Bu programların akılda kalanları; iki binli yıllara girilirken ekranlarda her akşam karşılaşabildiğimiz magazin programlarıydı ki, bunların en ünlüsü; TeleVole adı verilen programdı. Daha sonraları yerli, yabancı diziler, reality show’lar ve ekranların fenomenleri haline dönüşen, sunucularını yıldız yapan veya başka bir deyişle yıldız sunucuların parlattığı programlar olarak; evlilik- çöpçatanlık programları, neredeyse tüm televizyonları taşıyan en önemli programlar olarak on yıllık bir dönemin yayın yükünü üstlendiler.
Bu dönemlerin en önemli televizyon olaylarından biri ise; sayısal olarak büyük rakamlara çıkan ve bazılarının neredeyse bir kaç sezona damgasını vurduğu yerli diziler, ekranların reyting canavarlarına dönüştüler. Televizyon yayınlarında izlenme ölçümleri ve reytinglerin bu dizilere göre belirlendiği dönemlerdir. O dönemler bu dizilere göre televizyon izleyici potansiyelinin belirlendiği yayın planlamalarından oluşmuştur.
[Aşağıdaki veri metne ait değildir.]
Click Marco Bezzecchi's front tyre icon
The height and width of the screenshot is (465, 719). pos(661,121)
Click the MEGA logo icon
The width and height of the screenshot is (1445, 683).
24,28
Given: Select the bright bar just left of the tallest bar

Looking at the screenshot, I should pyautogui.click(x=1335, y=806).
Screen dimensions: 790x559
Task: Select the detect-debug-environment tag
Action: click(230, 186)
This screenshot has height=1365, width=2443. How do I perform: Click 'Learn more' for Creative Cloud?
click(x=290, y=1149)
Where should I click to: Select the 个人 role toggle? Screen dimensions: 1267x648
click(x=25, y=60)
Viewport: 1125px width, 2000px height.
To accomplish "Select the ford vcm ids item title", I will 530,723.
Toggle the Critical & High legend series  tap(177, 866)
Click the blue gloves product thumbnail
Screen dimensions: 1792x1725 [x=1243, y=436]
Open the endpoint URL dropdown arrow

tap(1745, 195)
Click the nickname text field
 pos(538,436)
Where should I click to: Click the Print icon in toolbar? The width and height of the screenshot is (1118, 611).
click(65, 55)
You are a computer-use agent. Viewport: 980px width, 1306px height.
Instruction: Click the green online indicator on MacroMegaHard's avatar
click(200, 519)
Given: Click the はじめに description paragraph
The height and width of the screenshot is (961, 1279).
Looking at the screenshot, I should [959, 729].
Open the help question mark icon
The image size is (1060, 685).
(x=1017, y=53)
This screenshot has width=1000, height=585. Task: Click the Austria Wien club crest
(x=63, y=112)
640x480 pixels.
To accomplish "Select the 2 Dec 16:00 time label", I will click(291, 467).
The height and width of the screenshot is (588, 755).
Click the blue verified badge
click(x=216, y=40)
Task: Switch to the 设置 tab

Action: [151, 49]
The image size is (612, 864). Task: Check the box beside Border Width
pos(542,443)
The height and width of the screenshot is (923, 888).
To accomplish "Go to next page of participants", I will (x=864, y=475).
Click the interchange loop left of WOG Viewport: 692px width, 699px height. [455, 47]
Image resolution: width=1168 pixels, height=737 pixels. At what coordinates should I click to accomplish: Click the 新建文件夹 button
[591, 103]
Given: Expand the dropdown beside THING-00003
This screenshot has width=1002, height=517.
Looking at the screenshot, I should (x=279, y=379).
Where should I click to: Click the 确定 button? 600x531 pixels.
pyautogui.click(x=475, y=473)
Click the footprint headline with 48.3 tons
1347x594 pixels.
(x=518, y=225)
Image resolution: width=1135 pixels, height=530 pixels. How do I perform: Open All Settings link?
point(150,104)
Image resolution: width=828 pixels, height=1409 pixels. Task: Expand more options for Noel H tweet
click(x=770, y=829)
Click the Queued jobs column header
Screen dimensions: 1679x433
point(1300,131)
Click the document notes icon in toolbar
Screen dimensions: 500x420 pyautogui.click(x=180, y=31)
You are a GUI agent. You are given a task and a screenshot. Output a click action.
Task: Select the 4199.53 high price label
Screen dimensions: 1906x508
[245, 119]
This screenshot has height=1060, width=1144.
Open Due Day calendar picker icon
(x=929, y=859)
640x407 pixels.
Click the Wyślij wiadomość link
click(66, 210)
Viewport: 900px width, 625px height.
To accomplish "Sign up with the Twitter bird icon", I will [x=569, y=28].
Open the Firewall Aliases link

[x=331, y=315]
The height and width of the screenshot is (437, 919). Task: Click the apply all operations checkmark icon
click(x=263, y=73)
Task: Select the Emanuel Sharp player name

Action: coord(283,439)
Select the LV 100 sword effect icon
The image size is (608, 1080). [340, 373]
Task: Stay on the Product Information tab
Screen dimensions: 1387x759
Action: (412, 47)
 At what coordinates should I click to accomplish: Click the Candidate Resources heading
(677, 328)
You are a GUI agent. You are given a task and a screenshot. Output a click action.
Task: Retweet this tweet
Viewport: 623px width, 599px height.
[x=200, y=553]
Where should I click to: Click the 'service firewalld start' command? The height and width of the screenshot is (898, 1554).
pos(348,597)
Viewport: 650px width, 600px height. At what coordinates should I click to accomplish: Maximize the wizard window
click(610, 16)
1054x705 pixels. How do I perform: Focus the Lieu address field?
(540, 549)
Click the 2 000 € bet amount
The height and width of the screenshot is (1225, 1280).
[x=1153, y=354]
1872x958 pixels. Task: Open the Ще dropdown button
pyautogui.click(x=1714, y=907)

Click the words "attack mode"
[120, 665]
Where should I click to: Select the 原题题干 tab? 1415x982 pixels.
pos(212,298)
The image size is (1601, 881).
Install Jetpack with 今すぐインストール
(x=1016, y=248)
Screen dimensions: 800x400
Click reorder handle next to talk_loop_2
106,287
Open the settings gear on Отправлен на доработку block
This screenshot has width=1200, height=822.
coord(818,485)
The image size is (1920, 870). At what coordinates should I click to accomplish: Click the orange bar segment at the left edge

Yerli dizilerin çok olduğu bu dönemler, sanatçılar için çok önemli bir geçim kaynağıdır. Sözünü etiğim o evlilik- çöpçatanlık programları ve hemen hemen her kanalın kurtarıcıları olan o yerli diziler toplum üzerinde oldukça olumsuz bir ortam baskısına neden oldu.
İşte o dönemler; televizyon yayınlarında bir süredir iyice karmaşık hale gelen kitle iletişim kirliliğinin kontrolden çıktığı, iyice dayanılmaz hale geldiği dönemlerdir.
En etkili kitle iletişim araçlarından olan televizyonlar amaçlarından uzaklaşmışlardır. Bu dönemlerde hızla yayılmaya başlayan internetin yarattığı iletişim kanalları, bu kanalların amacı dışında kullanılmaları, kontrol edilemez duruma gelmeleri ve son internet fenomeni “Sosyal Medya” çılgınlığı kitle iletişim kanallarının yarattığı iletişim kirliliğini içinden çıkılamaz duruma getirmiştir.
İletişimde bu karmaşa kontrol edilemezse zor günler bizi bekliyor.